Exercise goal: For this exercise, write out each entry below exactly, omitting the images.

Records shown:
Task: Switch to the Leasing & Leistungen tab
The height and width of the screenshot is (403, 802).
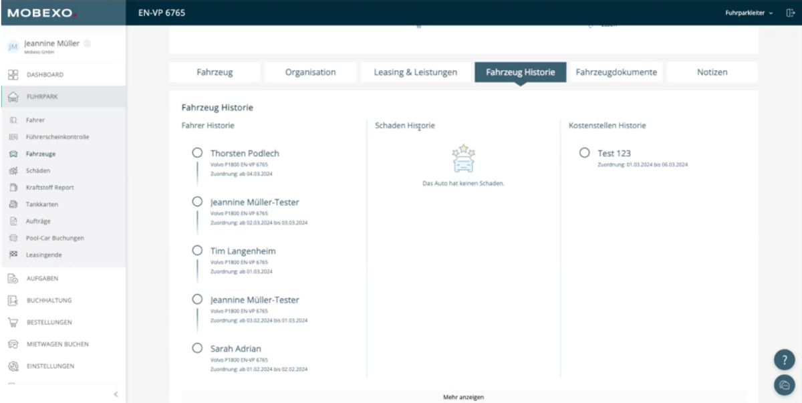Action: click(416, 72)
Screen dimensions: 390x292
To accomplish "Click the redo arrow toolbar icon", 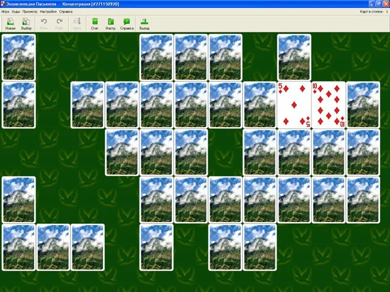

Result of this task:
Task: Switch to the Leasing & Leistungen tab
The height and width of the screenshot is (403, 802).
Action: click(416, 72)
Screen dimensions: 390x292
To accomplish "Click the redo arrow toolbar icon", 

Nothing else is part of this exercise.